本当は最初からこうなる事が分かっていた。俺はその時、やっとその事に気がついた。
「和希の好きな人に会ってみたいな。今度、紹介してよ」
彼はそう言って、俺の顔を覗きこんだ。彼が笑顔でいてくれたから、俺もやっと笑顔になれた。

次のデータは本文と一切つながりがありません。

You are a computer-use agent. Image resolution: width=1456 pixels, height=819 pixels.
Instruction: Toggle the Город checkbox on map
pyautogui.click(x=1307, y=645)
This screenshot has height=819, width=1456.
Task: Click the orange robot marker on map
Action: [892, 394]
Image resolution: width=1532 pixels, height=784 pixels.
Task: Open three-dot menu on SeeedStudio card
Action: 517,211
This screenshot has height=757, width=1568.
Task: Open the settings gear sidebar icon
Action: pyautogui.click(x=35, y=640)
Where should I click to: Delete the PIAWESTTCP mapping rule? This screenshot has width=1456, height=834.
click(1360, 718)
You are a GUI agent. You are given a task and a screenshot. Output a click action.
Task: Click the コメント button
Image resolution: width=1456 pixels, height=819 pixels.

「でも俺…その子に嫌われたかもしれない。だから、振られるかも…」
「そんな事ないよ」
俺の言葉を遮って、裕也がそう言った。
「大丈夫だよ。和希はもっと自分に自信を持った方がいいよ」
俺は裕也に励まされ、もう一度圭太に会ってみようと思った。本当はもう諦めかけていたけど…もう会ってもらえないんじゃないかと
思っていたけど…それでも、もう一度がんばってみようと思った。
裕也は瞼に強い力を込めて幾度か瞬きを繰り返した。
彼はコンタクトレンズに変えてからよく目が渇くようで、瞬きの回数が多くなった。
俺はその時、ふと自分が隠し持っている彼のメガネの事を思い出した。
「裕也は…キスがヘタクソだな」
俺がそうつぶやくと、彼はマヌケな顔をして俺を見つめた。その顔は口が半開きで、酔っているせいか頬が少し赤かった。
「なんでもないよ」
俺は彼にそう言った後、声を殺してしばらく笑い続けた。